In CrossFit there are countless movements, lifts, and cardio workouts. I have my hate list, same as everyone else *cough*SNATCHESsnatchesSNATCHES*cough*. But I’m actively trying not to avoid the workouts where those snitchy-snatches appear. I try not to avoid them because the more I do them, the better I’ll get at them, and the less they will suck. Apply this mindset to your hate list. I’ll lay it out for you in my example of running…
People love to hate running. I don’t. I legit LOVE running and would eat-sleep-breathe it if that was possible. But I get it when people say it sucks. Because when you first start running (or when you get back into running after time off) it does suck… but only for a while.

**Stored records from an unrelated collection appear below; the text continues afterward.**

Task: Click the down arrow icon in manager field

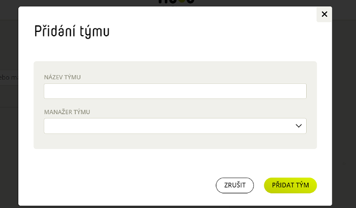Action: (298, 126)
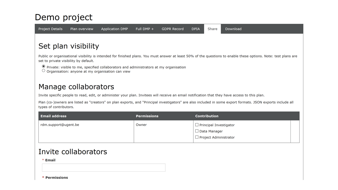
Task: Open the Full DMP + tab
Action: [x=144, y=29]
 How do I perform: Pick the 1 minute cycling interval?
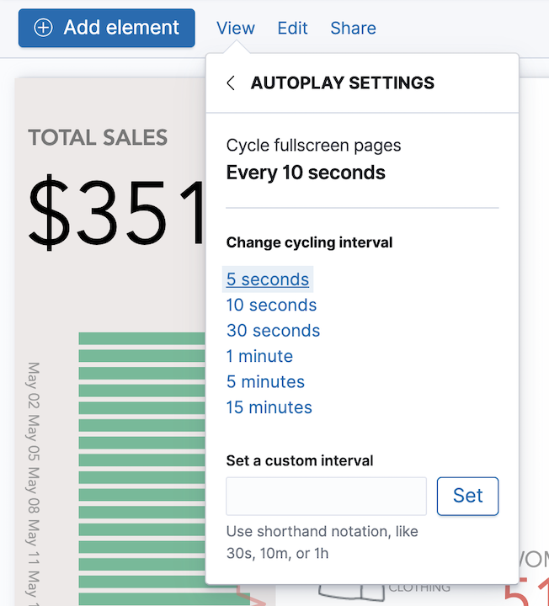point(259,356)
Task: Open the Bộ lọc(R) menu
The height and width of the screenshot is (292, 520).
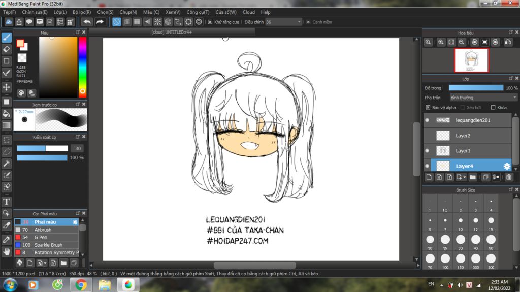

First, I think you should know, I hated, HATED, long distance running. I was a sprinter on my middle school track team and was forced by a coach to run the 800-meter race. I still remember wanting to fake that my ankle was broken and dramatically fall to the ground during the race. My lungs were on fire, my body ached, and did I mention that I HATED distance running? But I didn’t stop, I finished, and I was fast enough that I was forced to run this race again and again. And you know what? I fell in love.

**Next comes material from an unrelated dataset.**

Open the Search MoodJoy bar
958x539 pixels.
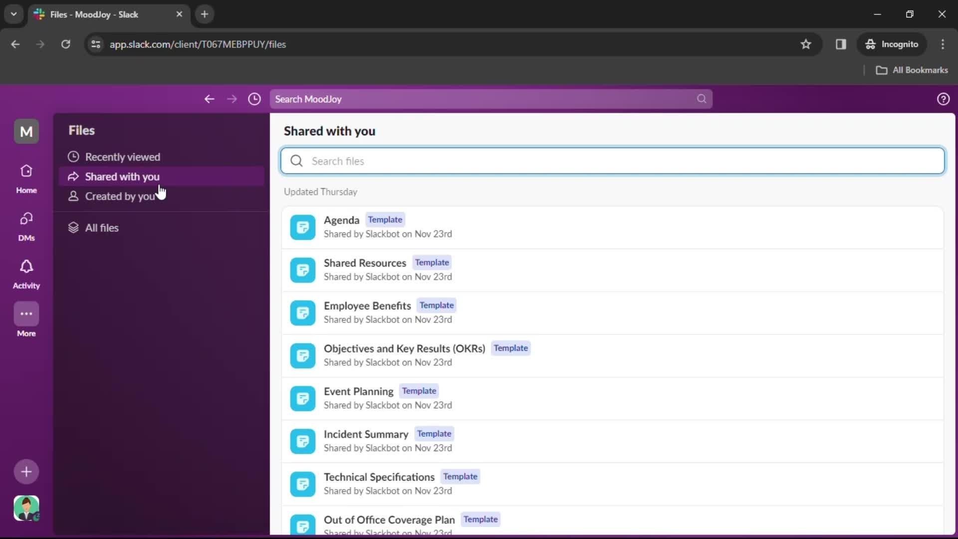(x=489, y=99)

What changed? Mainly, my frequency running. I started logging more and more miles so my lungs weren’t on fire, my body wasn’t aching, and that significantly changed my mentality; I wasn’t constantly planning pretend injuries that would get me out of the race.
Alright, so my point in all this is sometimes forcing yourself to do something you hate, may make you find a passion you didn’t know you had. So stop avoiding the WODs that have things from your hate list.